## Required action
Can you copy the business-management passage word for word, starting at the words "The essence of" and stopping after "deposit the checks."?

## Text shown
+===+
Our advice is simply this: Decide whether or not you are going to delegate. Then make sure your company plans are compatible with your decision. If you are not going to delegate authority, you must limit the complexity of your business. There is a limit to the number of tasks you can cover personally. There is thus a trade-off involved in adopting the Classic style. If your chosen business is very complex, it will have to be kept small. If it is simple, it can grow fairly large.

An alternative to the Classic style is the increasingly popular Coordinator method, which allows you to run a good-sized business with very few employees. This type of business is sometimes called a "virtual corporation" -- but you don't have to incorporate.

The essence of this style is that you job out most of the business. You simply organize the enterprise and make sure that everything gets done.

In theory, you could job out everything: Arrange for someone to manufacture your product. Get brokers or reps to sell it. Hire an accounting firm to do your books, and sell your receivables so someone else has to do the work of collecting accounts. You could even retain a contract research lab to do your R&D! You could sit in your office, coordinate, and deposit the checks.
+===+
## Given information

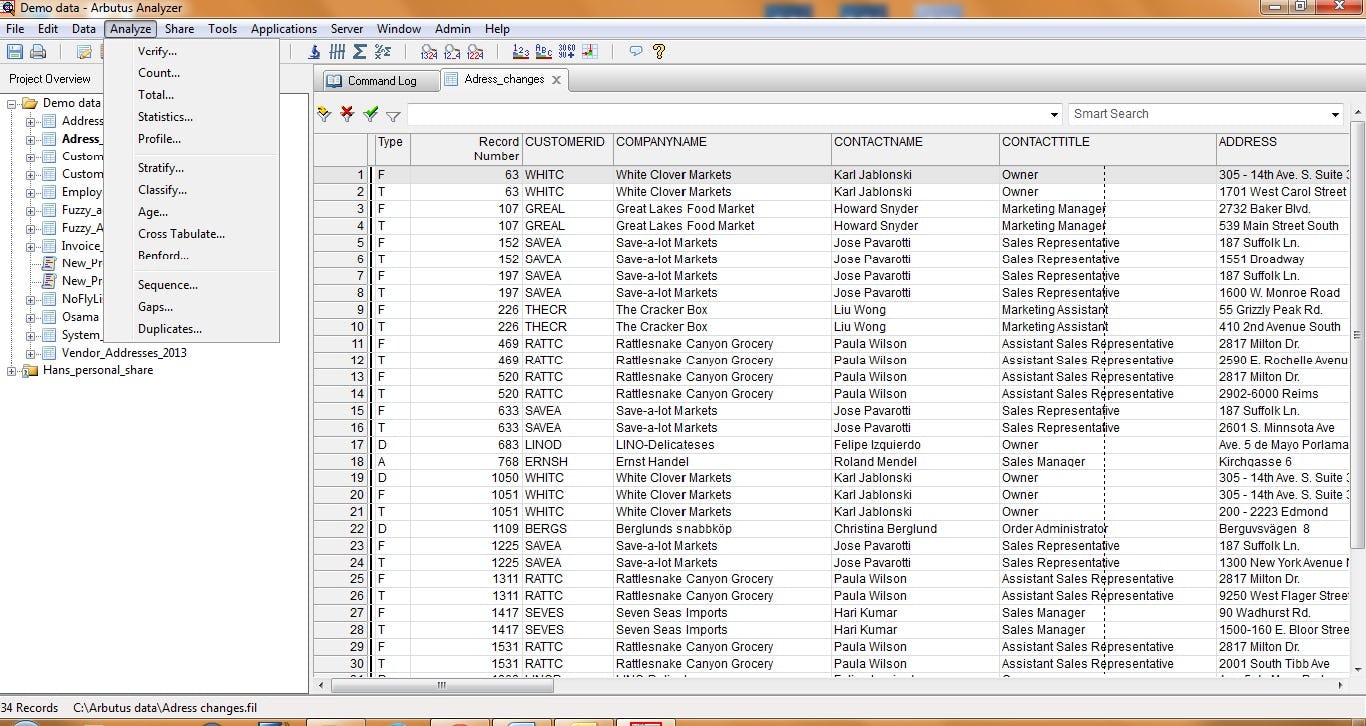Image resolution: width=1366 pixels, height=726 pixels.
Task: Select Duplicates from the Analyze menu
Action: pyautogui.click(x=168, y=328)
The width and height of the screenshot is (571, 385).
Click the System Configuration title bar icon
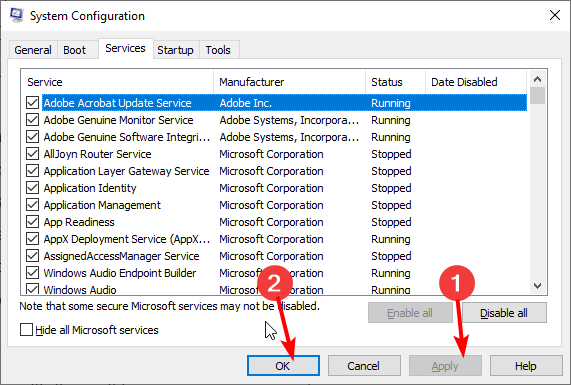point(16,15)
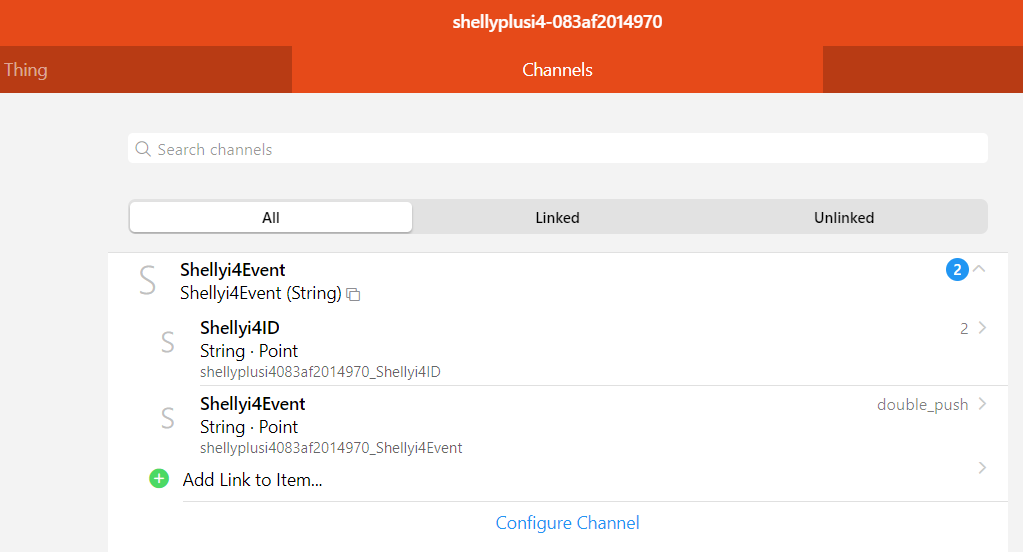The width and height of the screenshot is (1023, 552).
Task: Click the green plus icon
Action: click(x=159, y=479)
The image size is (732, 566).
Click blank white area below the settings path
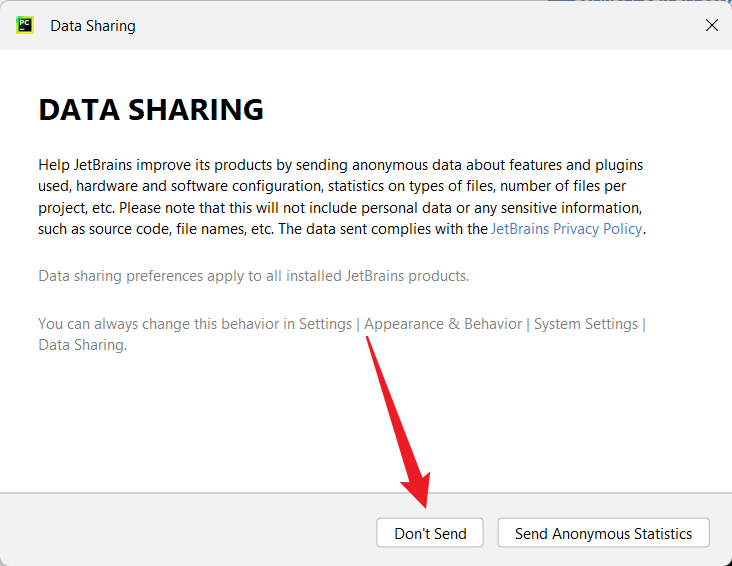pyautogui.click(x=200, y=420)
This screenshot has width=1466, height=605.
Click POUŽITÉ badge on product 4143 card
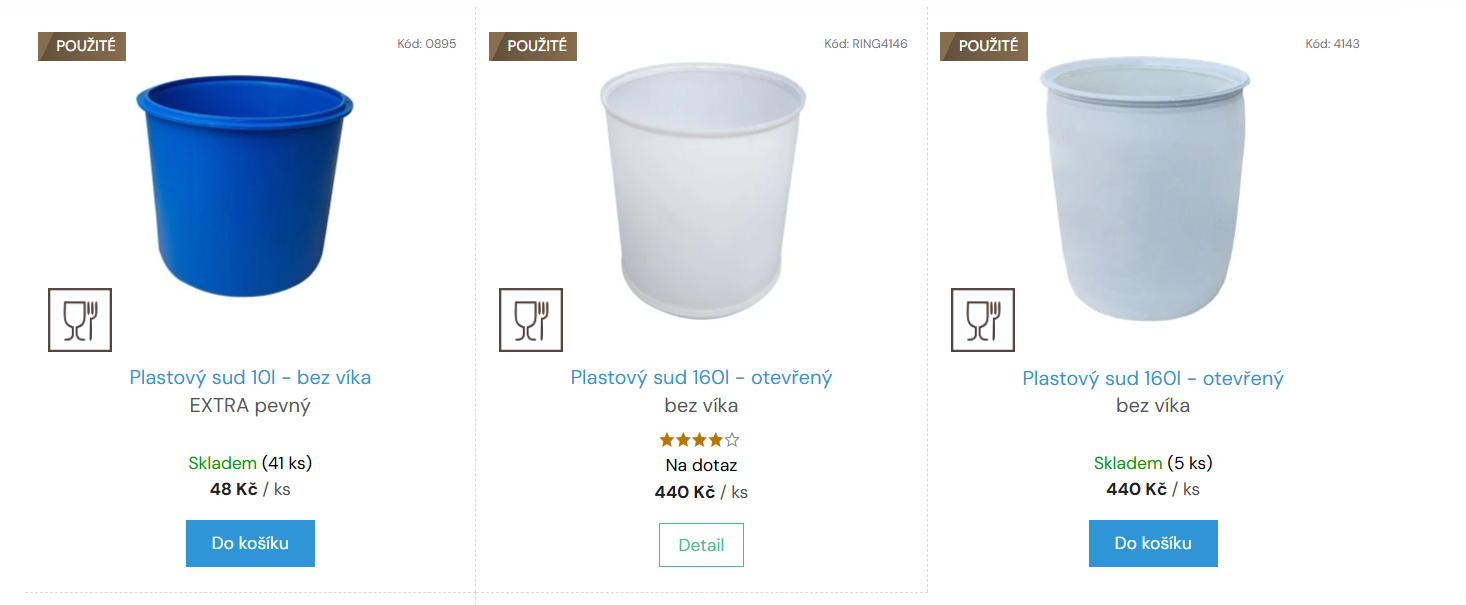click(986, 46)
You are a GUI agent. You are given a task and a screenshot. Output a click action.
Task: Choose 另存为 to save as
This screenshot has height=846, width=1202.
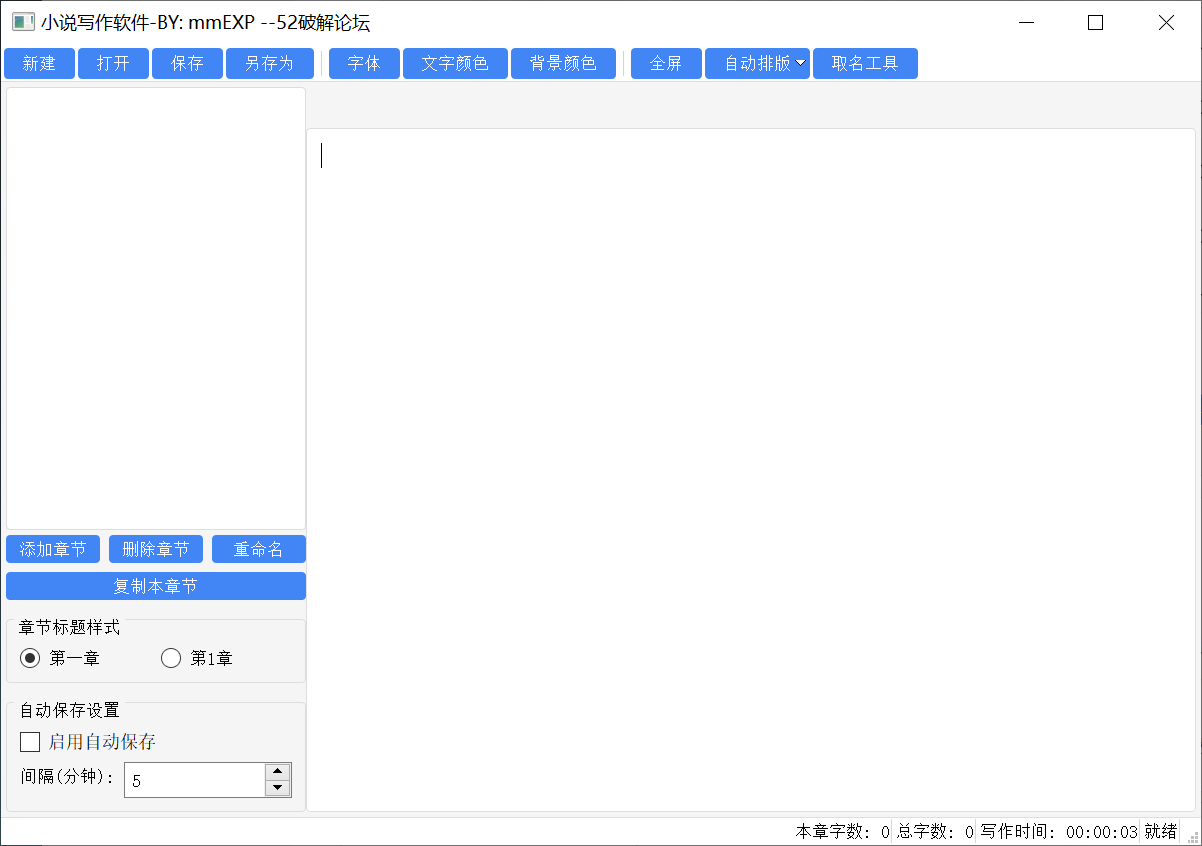tap(269, 64)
+===+
## Answer area
The essence of this style is that you job out most of the business. You simply organize the enterprise and make sure that everything gets done.

In theory, you could job out everything: Arrange for someone to manufacture your product. Get brokers or reps to sell it. Hire an accounting firm to do your books, and sell your receivables so someone else has to do the work of collecting accounts. You could even retain a contract research lab to do your R&D! You could sit in your office, coordinate, and deposit the checks.